Records:
....

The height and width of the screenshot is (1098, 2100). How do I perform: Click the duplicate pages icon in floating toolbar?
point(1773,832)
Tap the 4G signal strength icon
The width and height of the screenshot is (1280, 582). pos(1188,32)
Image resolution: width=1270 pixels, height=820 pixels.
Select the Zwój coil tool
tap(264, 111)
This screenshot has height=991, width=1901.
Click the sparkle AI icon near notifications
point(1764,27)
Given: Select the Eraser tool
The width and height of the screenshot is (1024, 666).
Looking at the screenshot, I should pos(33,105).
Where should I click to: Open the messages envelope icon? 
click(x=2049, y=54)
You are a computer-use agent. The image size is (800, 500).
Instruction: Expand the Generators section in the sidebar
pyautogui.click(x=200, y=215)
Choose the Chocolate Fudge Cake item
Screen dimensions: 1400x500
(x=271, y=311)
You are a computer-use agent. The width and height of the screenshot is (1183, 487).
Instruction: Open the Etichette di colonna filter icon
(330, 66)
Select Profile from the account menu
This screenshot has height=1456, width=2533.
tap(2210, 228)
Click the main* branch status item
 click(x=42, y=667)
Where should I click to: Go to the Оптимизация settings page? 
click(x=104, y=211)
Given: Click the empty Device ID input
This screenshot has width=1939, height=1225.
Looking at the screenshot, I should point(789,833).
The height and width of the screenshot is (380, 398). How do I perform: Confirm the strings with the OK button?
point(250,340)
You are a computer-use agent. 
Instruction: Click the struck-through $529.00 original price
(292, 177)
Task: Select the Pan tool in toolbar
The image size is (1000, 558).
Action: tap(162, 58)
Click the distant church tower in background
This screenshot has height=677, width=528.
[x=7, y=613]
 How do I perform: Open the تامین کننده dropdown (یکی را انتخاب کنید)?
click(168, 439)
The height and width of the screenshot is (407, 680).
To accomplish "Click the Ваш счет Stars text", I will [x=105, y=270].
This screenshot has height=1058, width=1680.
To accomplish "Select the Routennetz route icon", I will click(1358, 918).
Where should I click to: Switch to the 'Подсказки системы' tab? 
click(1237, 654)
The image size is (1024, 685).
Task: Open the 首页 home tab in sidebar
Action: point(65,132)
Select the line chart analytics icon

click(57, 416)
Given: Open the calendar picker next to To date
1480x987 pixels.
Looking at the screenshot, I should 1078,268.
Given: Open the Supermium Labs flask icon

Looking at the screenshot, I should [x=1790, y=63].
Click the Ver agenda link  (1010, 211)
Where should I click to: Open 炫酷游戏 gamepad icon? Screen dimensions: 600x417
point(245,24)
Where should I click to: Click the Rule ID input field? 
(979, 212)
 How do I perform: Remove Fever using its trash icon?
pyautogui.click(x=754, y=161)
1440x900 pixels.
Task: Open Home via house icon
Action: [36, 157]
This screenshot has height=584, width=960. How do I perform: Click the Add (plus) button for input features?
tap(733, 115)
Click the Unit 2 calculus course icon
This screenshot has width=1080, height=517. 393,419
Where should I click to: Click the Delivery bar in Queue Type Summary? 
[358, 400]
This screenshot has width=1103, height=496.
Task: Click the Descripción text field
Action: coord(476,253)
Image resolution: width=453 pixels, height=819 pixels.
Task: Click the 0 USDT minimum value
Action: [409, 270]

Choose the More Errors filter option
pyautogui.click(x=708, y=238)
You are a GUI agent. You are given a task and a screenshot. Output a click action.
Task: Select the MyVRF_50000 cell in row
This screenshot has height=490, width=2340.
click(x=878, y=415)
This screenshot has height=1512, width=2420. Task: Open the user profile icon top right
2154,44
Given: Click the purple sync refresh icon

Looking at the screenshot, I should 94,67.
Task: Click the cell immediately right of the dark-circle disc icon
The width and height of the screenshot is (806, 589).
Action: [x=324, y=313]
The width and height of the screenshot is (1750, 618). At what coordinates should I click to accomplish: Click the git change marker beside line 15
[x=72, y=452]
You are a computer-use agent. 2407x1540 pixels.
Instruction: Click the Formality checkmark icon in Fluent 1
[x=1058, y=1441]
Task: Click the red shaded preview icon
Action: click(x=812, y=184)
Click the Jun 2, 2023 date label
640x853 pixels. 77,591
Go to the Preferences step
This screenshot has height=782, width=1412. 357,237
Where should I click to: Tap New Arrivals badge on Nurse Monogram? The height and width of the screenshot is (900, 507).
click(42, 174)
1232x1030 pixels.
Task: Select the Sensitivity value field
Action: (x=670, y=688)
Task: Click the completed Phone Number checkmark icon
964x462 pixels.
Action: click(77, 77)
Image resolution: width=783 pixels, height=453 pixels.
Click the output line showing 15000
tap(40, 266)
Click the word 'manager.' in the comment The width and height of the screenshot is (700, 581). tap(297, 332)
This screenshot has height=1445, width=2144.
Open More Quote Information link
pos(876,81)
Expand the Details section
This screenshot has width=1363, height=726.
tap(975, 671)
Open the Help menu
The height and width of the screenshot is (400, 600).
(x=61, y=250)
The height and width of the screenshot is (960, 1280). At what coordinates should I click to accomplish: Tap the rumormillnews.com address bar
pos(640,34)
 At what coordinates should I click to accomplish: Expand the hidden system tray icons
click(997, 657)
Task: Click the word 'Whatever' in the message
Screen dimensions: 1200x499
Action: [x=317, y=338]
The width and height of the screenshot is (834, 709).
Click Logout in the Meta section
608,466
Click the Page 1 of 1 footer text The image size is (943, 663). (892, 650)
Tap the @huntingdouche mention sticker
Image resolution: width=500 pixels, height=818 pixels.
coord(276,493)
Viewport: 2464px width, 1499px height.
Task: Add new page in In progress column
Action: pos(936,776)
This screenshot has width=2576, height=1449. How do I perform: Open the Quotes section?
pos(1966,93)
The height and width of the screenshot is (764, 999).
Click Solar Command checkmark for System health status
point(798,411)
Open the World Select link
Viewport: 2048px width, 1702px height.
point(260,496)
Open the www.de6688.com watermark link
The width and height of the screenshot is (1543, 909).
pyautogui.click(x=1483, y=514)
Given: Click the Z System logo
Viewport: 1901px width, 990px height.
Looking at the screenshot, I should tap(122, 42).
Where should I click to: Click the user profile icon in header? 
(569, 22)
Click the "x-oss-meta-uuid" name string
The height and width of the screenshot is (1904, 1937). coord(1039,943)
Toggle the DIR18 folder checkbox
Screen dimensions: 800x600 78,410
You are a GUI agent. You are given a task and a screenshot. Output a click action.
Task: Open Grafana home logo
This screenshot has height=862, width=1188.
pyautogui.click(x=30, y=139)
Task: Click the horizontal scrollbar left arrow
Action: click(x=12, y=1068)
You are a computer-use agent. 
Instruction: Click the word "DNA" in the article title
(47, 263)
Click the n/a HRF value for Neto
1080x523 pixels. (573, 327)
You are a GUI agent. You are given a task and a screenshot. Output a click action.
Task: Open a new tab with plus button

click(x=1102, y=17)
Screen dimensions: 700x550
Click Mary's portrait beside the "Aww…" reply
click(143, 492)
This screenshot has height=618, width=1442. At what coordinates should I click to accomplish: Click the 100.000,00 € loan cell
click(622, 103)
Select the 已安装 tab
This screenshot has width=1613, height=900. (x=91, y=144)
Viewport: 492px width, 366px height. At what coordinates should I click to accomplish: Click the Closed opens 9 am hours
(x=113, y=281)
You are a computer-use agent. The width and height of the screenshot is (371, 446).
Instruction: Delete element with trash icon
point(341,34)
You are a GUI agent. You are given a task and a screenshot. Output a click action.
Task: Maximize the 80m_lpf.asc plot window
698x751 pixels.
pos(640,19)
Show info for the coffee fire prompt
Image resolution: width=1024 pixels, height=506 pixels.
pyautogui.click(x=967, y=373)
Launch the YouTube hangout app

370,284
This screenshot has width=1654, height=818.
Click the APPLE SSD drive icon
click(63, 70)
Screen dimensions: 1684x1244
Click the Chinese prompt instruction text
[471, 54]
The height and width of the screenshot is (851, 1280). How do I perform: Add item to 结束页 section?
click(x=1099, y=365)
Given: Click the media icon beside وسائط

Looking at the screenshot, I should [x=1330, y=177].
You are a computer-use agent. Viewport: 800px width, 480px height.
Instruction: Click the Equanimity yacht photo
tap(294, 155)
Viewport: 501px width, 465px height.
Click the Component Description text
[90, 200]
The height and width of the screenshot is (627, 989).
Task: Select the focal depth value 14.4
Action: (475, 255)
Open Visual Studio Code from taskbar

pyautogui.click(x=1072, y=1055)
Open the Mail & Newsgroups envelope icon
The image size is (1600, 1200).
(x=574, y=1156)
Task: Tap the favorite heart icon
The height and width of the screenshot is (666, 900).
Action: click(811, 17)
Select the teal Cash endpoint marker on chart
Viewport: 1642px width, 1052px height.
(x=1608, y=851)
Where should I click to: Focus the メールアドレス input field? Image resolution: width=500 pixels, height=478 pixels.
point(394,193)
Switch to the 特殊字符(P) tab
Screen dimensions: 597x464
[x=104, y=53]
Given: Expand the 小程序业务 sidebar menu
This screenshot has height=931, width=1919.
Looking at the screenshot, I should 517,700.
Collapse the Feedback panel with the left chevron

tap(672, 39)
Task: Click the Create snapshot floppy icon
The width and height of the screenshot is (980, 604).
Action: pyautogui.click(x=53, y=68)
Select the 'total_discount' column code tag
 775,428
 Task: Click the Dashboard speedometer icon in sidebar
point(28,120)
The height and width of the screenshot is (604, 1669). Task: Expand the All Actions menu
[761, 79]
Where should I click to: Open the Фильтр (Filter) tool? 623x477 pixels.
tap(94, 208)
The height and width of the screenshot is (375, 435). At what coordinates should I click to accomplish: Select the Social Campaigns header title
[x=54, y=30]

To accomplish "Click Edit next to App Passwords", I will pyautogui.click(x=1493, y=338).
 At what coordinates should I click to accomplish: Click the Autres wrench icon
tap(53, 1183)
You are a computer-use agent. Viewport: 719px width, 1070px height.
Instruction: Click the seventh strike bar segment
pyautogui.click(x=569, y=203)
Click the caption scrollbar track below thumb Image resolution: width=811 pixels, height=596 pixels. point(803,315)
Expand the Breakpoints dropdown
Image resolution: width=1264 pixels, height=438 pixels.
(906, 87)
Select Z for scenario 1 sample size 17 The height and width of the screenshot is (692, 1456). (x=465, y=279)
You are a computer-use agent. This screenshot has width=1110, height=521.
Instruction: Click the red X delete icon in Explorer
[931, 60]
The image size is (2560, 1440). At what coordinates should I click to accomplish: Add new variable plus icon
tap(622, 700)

....

Copy the lines of the material exactly, beginning with the line that contains "The height and width of the screenshot is (604, 1669)." and continuing through the line that contains "tap(94, 208)".

The height and width of the screenshot is (604, 1669). Task: Expand the All Actions menu
[761, 79]
Where should I click to: Open the Фильтр (Filter) tool? 623x477 pixels.
tap(94, 208)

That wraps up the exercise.